Yep; that comes under "cut" (or "kill", in Emacs terminology).
Most of XEmacs' "deletion" operations (e.g. C-w, C-k) save the deleted
text on the kill-ring (similar to a clipboard, but it keeps a history
of previous values, not just the last value).
The default setting of the interprogram-* variables has the effect of
synchronising the kill-ring with the clipboard. Whenever you add
something to the kill ring (which is usually whenever you delete
anything more than a single character), it also gets stored on the
clipboard. Whenever you paste something, anything that is on the
clipboard gets pasted before what is on the kill-ring.
This is fine on Windows, and isn't too bad on a typical Linux desktop
system where the X server is running on the same system as the
applications.
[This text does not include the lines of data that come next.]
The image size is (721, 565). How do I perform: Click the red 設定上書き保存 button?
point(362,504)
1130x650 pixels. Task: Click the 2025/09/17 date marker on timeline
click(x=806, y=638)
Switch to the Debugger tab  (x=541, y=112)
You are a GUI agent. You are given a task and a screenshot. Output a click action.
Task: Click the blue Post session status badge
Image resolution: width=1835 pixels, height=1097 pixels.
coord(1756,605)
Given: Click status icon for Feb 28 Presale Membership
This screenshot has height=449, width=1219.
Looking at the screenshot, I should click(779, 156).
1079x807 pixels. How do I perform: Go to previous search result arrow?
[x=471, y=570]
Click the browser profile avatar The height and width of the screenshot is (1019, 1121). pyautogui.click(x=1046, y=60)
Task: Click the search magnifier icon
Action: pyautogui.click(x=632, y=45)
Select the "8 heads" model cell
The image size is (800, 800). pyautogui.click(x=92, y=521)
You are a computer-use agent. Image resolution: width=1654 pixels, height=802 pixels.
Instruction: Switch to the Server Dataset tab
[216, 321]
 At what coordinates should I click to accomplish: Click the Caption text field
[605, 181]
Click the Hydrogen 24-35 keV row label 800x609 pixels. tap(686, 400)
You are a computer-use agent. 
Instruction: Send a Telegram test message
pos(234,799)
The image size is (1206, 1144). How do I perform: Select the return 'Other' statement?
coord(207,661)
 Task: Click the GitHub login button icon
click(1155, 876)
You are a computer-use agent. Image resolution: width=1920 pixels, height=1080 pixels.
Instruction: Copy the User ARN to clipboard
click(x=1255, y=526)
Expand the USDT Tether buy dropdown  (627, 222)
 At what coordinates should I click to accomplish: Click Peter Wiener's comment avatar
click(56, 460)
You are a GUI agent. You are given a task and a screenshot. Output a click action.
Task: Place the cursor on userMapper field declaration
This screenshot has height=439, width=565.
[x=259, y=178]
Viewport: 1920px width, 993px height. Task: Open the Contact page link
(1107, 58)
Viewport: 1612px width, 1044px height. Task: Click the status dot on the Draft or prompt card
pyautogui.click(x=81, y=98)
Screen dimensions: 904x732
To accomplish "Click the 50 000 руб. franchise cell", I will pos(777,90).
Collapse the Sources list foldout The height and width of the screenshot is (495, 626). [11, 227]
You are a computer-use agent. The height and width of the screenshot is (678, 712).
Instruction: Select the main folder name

But if you are using X over a network, or if there are
any problems with clipboard handling (Motif bugs, broken clipboard
managers), it's a bad idea.
Clipboard problems when killing text can be eliminated by setting
interprogram-cut-function to nil, so that kill operations don't update
the clipboard. But if you do that, you'll also need to set
interprogram-paste-function to nil, otherwise you'll end up pasting
whatever happens to be on the clipboard rather than the last thing you
killed (which isn't getting stored on the clipboard any more).